*** Dataset

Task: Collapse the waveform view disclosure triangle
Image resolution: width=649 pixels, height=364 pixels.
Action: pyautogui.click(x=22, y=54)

******
*** Dataset

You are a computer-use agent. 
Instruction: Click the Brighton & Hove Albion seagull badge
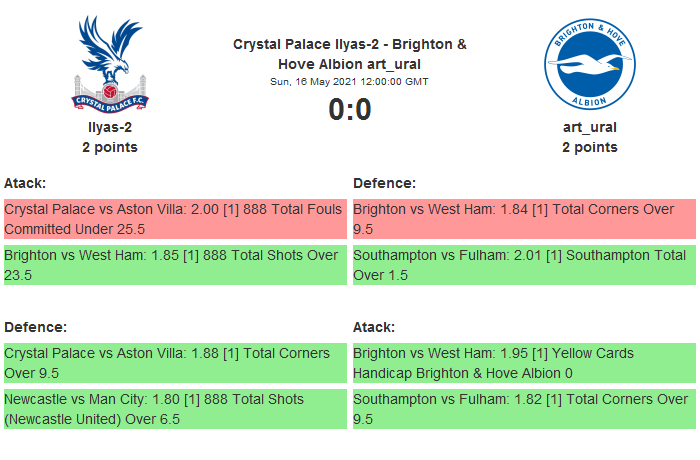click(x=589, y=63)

******

Write out, unchanged, the lines beginning with the one that contains "Task: Collapse the" and ending with the one that contains "Action: pyautogui.click(x=22, y=54)", both of those included.

:: Response to the exercise ::
Task: Collapse the waveform view disclosure triangle
Image resolution: width=649 pixels, height=364 pixels.
Action: pyautogui.click(x=22, y=54)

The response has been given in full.